You dont need to use both base64 and bytea. You can store base64 in
text field... or just store the photo as-is into bytea.

To answer your question: it would be faster if you computed an md5 (or
sha or whatever) and stored it in the db, then you could check to see
if an image exists by searching for the md5, which would be way
faster, an send a lot less data over the wire.

-Andy

On 3/9/2011 5:27 AM, Sim Zacks wrote:

MD5 is not collision resistant (using the immortal words of wikipedia
http://en.wikipedia.org/wiki/MD5).

This means that it is possible that multiple images will return the same
md5 hash.

The question is, if it screws up and says that an image already exists
and then returns a different image when querying for it, how bad would
that be.

I've seen a lot of discussions in the past few years about how
problematic the md5 approach is.

Sim

It'll never happen:

http://stackoverflow.com/questions/862346/how-do-i-assess-the-hash-collision-probability

Sure you CAN go out of your way to generate collisions, but I'd bet
money you never see one from your setup.

The probability is extremely slim. And if thats too much of a chance,
use sha2, its mind numbingly slim.

If you were doing cryptography it would be a problem, yes, but not
checking file equality.

-Andy

#9Sim Zacks
sim@compulab.co.il
In reply to: Andy Colson (#8)
Re: Using bytea field...

The question is, if it screws up and says that an image already exists
and then returns a different image when querying for it, how bad would
that be.

It'll never happen:

http://stackoverflow.com/questions/862346/how-do-i-assess-the-hash-collision-probability

Sure you CAN go out of your way to generate collisions, but I'd bet
money you never see one from your setup.

The probability is extremely slim. And if thats too much of a chance,
use sha2, its mind numbingly slim.

If you were doing cryptography it would be a problem, yes, but not
checking file equality.

-Andy

Never is a long time. The question that I asked is precisely: how much
money you would bet that you'll never hit a collision. It depends on the
use case. If you are talking about privacy issues, which can include
lawsuits, loss of reputation and/or damages, then I wouldn't take that
risk, even on sha2. Especially not with all the publicly available
documentation explaining why not to do it. If you are talking about a
minor inconvenience or professional pride because the wrong image showed
up, or the right image was never stored, then it may be worth the risk.

Sim

#10Merlin Moncure
mmoncure@gmail.com
In reply to: Sim Zacks (#9)
Re: Using bytea field...

On Thu, Mar 10, 2011 at 2:09 AM, Sim Zacks <sim@compulab.co.il> wrote:

The question is, if it screws up and says that an image already exists
and then returns a different image when querying for it, how bad would
that be.

It'll never happen:

http://stackoverflow.com/questions/862346/how-do-i-assess-the-hash-collision-probability

Sure you CAN go out of your way to generate collisions, but I'd bet
money you never see one from your setup.

The probability is extremely slim.  And if thats too much of a chance,
use sha2, its mind numbingly slim.

If you were doing cryptography it would be a problem, yes, but not
checking file equality.

-Andy

Never is a long time. The question that I asked is precisely: how much money
you would bet that you'll never hit a collision. It depends on the use case.
If you are talking about privacy issues, which can include lawsuits, loss of
reputation and/or damages, then I wouldn't take that risk, even on sha2.
Especially not with all the publicly available documentation explaining why
not to do it.  If you are talking about a minor inconvenience or
professional pride because the wrong image showed up, or the right image was
never stored, then it may be worth the risk.

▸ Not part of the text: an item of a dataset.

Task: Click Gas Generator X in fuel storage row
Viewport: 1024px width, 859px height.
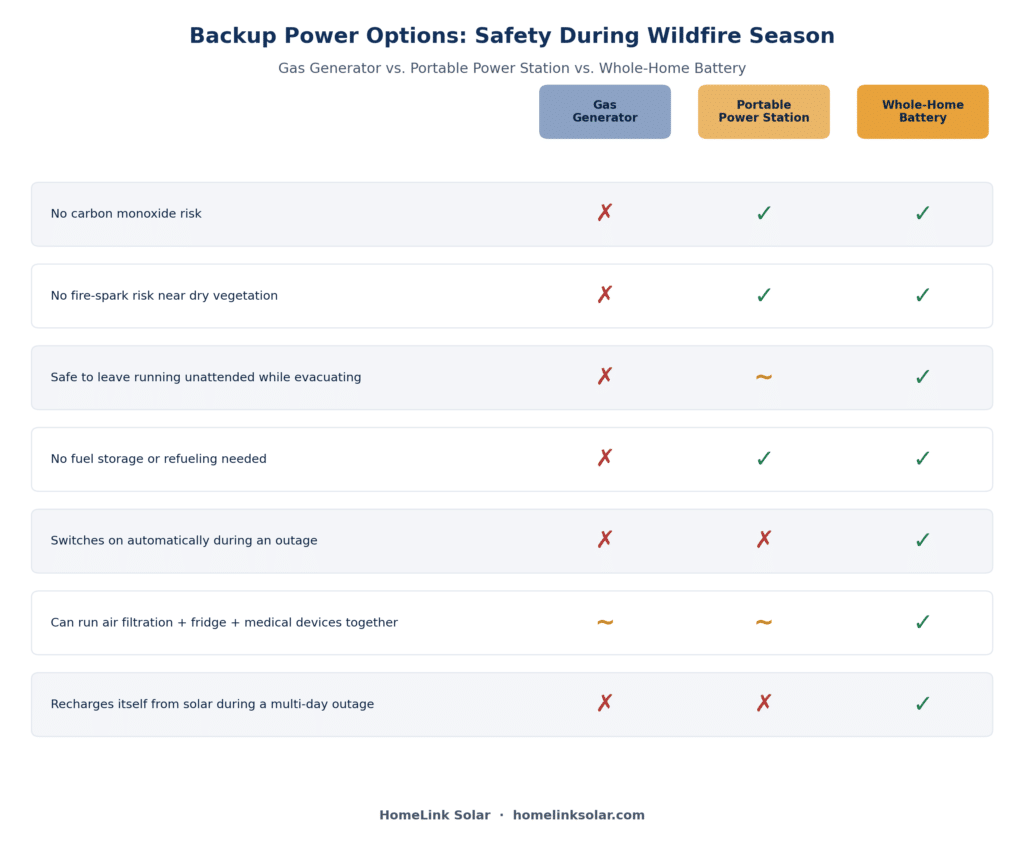Action: [605, 457]
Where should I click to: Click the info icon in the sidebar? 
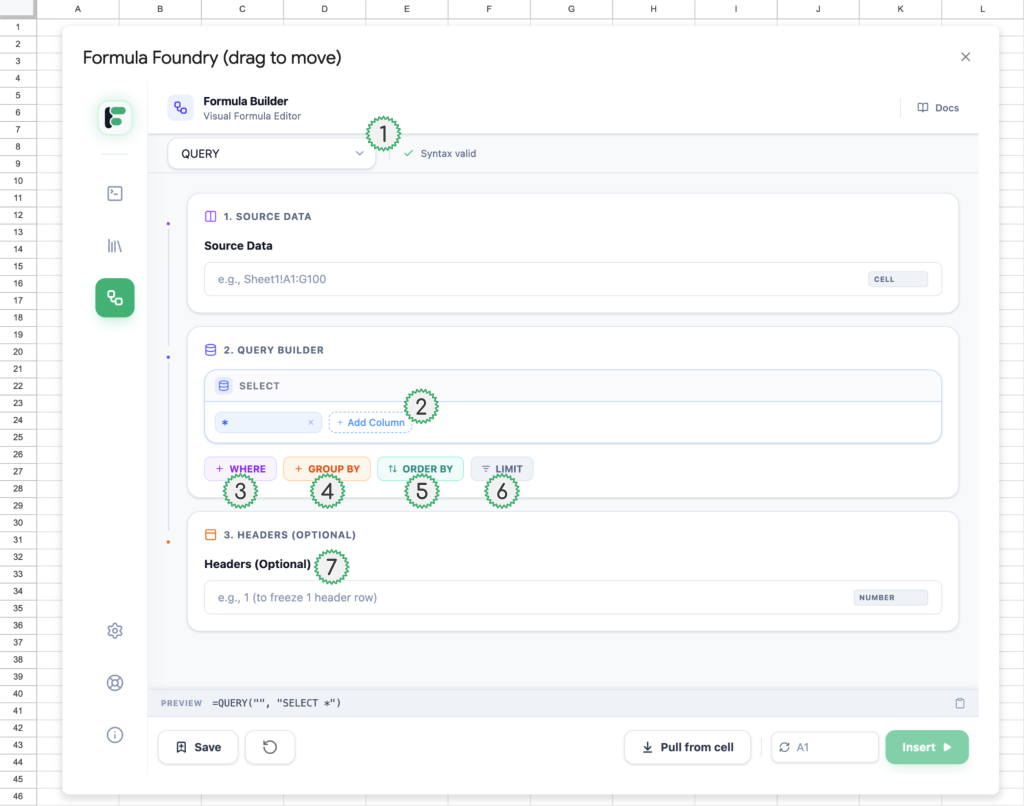(x=115, y=735)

Regardless of the intended use, I would bet every dollar I've ever
made, will make, could borrow, beg steal, etc vs 1 of your dollars and
happily collect it when I won the bet. See here:
(http://en.wikipedia.org/wiki/Birthday_attack) and look at the table
of odds vs population size...your statement is not in line with
mathematical reality, and from a risk standpoint there is a large
number of things to be looking at before sha2 collision such as drive
bit error rates, spontaneous combustion, etc.

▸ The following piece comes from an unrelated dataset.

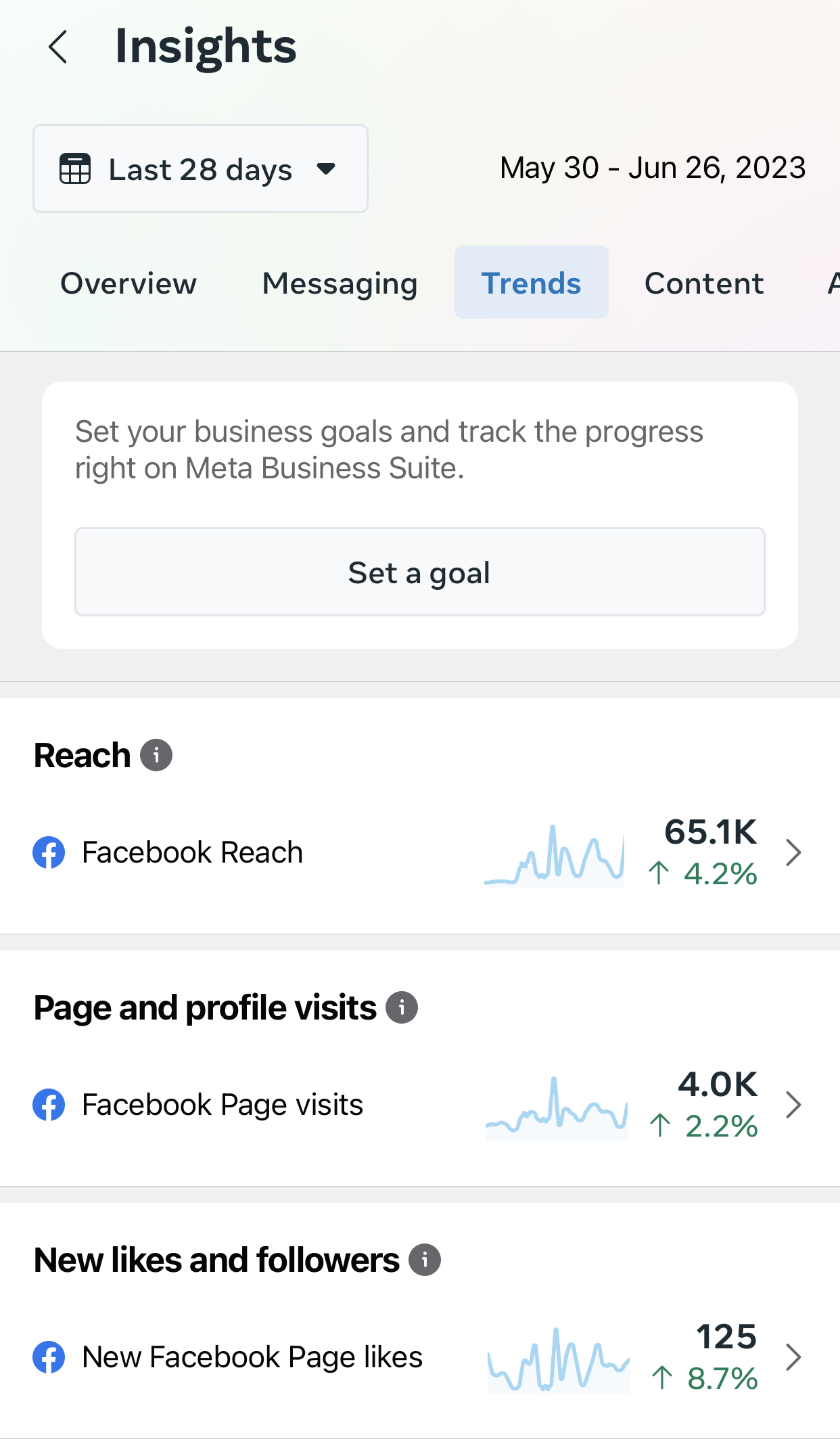Show info for New likes and followers

(x=425, y=1260)
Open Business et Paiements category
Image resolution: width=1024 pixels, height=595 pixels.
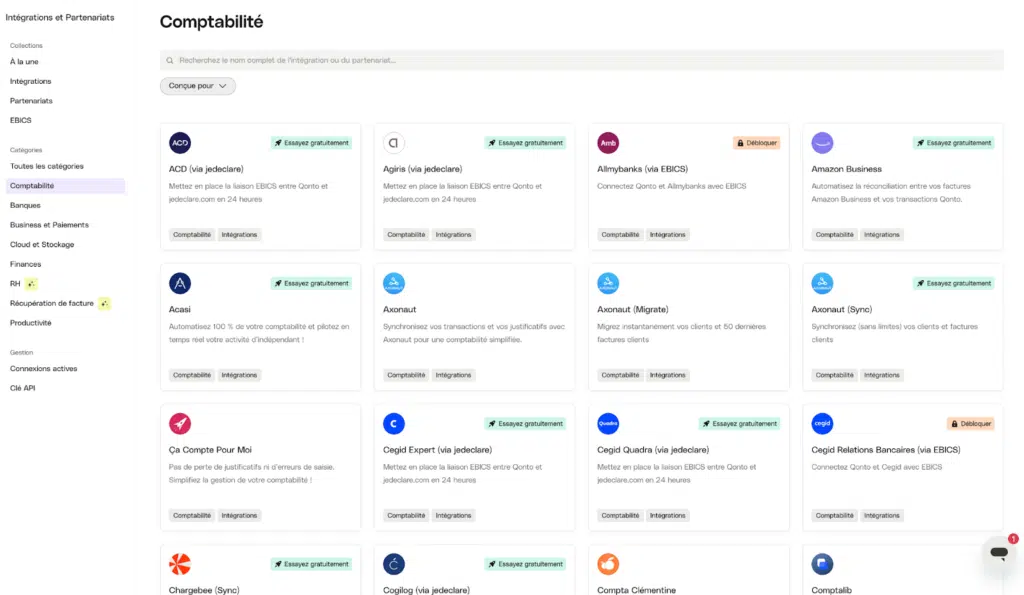point(49,225)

AFAIK, even sha1 collisions have never been found in the wild, and the
zfs deduplication system uses sha1 to deduplicate disk blocks, as does
bit torrent. In fact many computing systems you rely on make hash
safety assumptions weaker than sha2.

Schneier speculates that we may see a collision soon here:
http://blog.valerieaurora.org/2009/06/25/sha-1-collision-expected-within-a-year/.
A small number of duplicate accidental md5 hashes have been found in
the wild.

merlin